Do you love to travel but can’t stand the thought of being without a vape for your entire vacation? Now you can know which countries to avoid on your next Eurotrip. The Nanny State Index has recently released their 2016 list of “the best and worst countries to eat, drink, smoke, and vape in the EU”.
The countries are ranked according to the following criteria:
The e-cigarette category includes de facto or de jure prohibition (40 points), advertising restrictions (up to 10 points), tax (10 points) and vaping bans (up to 40 points) with a total of 100 points available.
Prohibition. A country scores 40 points if it is illegal to sell nicotine-containing e-cigarettes or refills. In several countries, this has happened because e-cigarettes or refills are classified as medical products for which no licence has been granted.
Advertising. Points are awarded according to the size and scope of advertising restrictions. 10 points are awarded for a total ban.
Tax. Countries which place a specific tax on e-cigarettes (in addition to standard sales tax) score 10 points.
Vaping ban. Up to 40 points are awarded for bans and restrictions on e-cigarette use (vaping) in public places. In countries where vaping is classed as smoking for the purpose of smoking bans, the score from the smoking ban subcategory in the tobacco index is used.

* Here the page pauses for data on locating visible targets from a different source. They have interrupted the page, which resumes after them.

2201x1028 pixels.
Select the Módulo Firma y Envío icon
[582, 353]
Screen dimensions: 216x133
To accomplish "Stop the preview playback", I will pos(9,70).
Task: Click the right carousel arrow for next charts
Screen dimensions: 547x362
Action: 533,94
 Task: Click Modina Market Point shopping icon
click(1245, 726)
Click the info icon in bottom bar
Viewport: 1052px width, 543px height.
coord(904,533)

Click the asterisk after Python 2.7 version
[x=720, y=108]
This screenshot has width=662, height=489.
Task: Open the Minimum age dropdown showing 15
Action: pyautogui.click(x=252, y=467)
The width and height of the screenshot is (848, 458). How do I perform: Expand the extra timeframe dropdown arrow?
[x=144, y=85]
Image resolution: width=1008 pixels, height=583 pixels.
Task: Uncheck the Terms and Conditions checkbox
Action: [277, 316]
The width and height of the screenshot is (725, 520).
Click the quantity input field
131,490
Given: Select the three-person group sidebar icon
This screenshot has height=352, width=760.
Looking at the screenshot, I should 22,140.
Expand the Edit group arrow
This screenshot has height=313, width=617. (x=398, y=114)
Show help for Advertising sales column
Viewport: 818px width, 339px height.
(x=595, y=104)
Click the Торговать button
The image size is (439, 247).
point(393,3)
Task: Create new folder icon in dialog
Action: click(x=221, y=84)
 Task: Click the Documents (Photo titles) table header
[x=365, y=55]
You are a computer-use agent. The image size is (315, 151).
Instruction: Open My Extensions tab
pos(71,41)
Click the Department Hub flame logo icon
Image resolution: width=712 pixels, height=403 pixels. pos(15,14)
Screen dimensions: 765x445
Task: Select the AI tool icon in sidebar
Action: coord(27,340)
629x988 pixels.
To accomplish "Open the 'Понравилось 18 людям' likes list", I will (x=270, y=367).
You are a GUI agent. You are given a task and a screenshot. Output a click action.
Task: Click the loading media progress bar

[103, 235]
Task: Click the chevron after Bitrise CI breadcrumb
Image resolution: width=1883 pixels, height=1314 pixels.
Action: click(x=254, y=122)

For stupid people like me, they even color-coded the list according to how restrictive their vaping laws are: Countries in green are friends of vaping and countries in red are freedom-hating surrender monkeys who will try to pry your vape from your cold, dead hands.
Greece ends up being the least free when it comes to vaping:
Greece’s e-cigarette laws are even less liberal. Nicotine-containing refills cannot be sold or advertised and vaping is banned in all the places where smoking is banned.
The UK ranks as the most free country in the EU when it comes to vaping (no surprise there, they literally prescribe them to patients who want to quit smoking).
The only sliver of liberalism comes in its policy on e-cigarettes. Although the Welsh Assembly has proposed banning e-cigarettes in many indoor public places, no legislation forbids e-cigarette use in the UK. E-cigarette advertising is legal and regulated.